Recently some Conservatives have been talking to the media about getting rid of migrants to keep British values. What they have done is cause huge numbers of EU people home who historically have the same European Christian culture as us to leave. This is the fault of Conservative policies. Sadly Labour is now talking the same lies and disinformation.

It is about time our Unionist colonial masters were truthful with us and told the truth that nearly all migration is approved via visas and that the ensuing management chaos is caused by their muddled chaotic policies. The are lying to us with right-wing rhetoric to hide incompetence.

Robert Anderson

Dunning

BEFORE The National was launched around half of the population of Scotland had to endure reading articles and letters across all of our national newspapers that lacked political balance and constitutional impartiality.

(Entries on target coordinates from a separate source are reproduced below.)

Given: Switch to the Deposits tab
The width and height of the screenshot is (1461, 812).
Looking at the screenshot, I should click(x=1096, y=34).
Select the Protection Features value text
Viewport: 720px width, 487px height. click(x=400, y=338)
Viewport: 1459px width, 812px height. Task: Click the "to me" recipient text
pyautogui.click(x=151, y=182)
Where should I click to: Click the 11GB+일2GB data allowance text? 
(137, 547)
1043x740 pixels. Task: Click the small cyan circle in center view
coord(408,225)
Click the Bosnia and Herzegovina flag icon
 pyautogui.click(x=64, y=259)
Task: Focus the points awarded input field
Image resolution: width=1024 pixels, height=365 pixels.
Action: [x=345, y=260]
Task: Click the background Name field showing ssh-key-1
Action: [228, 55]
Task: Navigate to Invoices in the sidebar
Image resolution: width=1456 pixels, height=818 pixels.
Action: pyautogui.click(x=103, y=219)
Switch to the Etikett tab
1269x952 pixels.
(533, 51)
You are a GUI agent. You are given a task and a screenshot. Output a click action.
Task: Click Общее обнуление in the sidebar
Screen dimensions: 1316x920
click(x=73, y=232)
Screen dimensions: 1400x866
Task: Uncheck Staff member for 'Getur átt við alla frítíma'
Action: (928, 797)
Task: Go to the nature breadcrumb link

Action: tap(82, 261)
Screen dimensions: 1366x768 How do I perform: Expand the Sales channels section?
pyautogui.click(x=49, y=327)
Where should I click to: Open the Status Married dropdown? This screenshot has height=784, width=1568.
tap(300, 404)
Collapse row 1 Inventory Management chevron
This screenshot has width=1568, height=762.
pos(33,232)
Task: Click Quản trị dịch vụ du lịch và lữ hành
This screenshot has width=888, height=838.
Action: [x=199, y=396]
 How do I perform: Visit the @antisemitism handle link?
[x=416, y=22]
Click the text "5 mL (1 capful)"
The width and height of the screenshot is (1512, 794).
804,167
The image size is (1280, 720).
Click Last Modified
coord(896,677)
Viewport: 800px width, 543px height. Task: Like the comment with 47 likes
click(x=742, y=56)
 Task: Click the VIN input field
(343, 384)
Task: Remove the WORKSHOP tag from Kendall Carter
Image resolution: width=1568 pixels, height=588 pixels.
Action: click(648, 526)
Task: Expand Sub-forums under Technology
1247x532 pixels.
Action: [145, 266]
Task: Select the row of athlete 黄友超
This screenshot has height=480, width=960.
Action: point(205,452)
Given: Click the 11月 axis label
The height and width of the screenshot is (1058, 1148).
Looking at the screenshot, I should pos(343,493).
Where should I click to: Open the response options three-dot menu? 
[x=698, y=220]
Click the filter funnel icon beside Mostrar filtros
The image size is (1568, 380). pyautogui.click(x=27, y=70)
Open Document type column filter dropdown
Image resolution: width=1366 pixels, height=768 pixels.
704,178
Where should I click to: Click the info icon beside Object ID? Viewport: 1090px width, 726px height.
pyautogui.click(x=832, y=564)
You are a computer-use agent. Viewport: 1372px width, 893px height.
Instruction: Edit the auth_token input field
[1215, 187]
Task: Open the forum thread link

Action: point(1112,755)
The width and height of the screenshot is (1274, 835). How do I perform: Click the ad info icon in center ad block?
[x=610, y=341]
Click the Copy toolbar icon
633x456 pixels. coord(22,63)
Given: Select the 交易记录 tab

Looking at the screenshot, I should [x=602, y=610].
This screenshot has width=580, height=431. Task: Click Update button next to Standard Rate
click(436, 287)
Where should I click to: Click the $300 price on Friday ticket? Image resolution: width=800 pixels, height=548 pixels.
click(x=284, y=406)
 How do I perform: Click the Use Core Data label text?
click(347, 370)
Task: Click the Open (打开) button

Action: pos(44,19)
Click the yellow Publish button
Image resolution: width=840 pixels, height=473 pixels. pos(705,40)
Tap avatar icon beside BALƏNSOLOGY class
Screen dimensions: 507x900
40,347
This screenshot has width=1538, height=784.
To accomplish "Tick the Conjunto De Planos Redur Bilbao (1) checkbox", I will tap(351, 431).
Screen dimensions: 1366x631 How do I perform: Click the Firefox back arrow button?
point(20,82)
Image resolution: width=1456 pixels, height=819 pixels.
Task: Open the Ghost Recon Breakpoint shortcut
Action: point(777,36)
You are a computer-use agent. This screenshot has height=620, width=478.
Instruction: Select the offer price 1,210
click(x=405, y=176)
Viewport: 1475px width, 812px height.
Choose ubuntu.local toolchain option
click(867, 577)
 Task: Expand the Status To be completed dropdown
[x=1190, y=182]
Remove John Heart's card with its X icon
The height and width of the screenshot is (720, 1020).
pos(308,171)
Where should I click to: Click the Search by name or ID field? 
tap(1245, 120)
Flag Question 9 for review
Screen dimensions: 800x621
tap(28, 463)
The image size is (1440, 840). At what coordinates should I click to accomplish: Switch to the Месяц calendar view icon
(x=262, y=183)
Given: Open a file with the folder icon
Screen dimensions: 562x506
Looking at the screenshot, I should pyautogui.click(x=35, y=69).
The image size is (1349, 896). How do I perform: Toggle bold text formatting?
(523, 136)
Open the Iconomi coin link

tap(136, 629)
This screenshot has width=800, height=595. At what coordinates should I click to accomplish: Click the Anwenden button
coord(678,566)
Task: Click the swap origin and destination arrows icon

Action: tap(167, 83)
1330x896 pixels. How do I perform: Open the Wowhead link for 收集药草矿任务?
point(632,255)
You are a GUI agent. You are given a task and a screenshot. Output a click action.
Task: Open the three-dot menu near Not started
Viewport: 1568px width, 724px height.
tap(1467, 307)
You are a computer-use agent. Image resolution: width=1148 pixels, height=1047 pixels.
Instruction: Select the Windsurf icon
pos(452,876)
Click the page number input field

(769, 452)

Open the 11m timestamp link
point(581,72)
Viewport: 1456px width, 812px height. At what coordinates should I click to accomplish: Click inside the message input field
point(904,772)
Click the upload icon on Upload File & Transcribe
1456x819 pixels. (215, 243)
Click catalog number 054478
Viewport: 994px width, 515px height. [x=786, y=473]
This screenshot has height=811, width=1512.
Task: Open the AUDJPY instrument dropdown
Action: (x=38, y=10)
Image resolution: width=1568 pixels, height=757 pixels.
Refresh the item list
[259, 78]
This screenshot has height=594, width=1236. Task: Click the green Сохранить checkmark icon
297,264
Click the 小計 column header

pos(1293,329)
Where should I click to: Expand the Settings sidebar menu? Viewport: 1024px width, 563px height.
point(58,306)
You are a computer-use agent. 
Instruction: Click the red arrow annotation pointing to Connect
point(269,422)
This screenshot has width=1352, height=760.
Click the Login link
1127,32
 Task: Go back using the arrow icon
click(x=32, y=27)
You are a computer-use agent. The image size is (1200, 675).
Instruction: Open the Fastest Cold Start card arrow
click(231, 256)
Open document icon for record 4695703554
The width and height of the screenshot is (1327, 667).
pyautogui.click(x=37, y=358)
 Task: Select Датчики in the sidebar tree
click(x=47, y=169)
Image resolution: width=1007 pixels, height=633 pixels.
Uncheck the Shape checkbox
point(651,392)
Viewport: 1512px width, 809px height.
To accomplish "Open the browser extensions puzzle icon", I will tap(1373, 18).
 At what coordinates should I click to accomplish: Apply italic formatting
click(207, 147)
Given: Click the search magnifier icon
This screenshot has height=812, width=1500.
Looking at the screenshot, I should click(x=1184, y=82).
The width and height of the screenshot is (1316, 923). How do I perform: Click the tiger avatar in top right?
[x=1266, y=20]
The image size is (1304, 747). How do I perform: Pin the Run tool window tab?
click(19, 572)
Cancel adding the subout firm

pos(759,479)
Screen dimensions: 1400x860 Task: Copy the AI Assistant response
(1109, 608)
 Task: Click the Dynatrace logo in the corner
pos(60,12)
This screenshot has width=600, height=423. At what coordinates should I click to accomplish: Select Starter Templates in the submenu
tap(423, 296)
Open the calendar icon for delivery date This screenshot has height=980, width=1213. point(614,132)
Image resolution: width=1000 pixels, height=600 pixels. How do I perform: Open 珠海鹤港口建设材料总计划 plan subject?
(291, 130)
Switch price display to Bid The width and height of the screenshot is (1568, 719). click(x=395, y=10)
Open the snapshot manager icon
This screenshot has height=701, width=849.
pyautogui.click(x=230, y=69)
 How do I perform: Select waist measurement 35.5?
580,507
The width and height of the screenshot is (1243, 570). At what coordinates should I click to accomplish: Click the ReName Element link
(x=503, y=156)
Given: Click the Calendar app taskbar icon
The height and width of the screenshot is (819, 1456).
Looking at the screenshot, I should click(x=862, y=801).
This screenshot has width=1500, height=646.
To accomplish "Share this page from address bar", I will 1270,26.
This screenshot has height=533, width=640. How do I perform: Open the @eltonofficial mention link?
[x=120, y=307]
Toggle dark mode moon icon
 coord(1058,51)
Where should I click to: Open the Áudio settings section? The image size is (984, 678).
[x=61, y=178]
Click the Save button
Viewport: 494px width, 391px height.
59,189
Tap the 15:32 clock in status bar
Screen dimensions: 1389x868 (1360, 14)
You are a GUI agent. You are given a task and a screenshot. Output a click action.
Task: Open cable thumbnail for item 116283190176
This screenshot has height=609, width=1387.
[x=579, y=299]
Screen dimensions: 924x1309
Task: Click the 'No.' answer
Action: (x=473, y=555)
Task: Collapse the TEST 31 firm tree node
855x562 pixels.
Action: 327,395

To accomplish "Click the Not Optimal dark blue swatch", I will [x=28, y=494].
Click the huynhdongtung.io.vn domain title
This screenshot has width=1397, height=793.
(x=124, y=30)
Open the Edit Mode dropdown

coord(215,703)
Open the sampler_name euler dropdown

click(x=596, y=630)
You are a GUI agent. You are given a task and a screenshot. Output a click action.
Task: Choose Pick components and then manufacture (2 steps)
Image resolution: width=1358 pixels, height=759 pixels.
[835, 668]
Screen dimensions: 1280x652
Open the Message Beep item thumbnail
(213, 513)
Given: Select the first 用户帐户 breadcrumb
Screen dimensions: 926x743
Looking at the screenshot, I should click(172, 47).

Today, news stories conveyed via nearly all of our newspapers and television channels, including our so-called public broadcaster the BBC, are still heavily slanted to denigrate self-determination and to emphasise the rapidly dwindling merits of Scotland remaining in a now highly dysfunctional Union. It was therefore greatly disappointing to read the latest contribution of Glenda Burns to The National’s letters pages (Nov 29).

We can all appreciate her seeming personal frustration with the SNP and the Scottish Government not meeting all of their commitments while taxpayer funds have not always been spent wisely. However, to provide no objective context given the massive financial constraints imposed and the gross incompetence (never mind cronyism and corruption) of our lords and masters at Westminster, and perhaps more significantly, no positive or constructive comments in support of independence, suggests that self-determination for Scotland’s people is not Glenda’s preoccupation.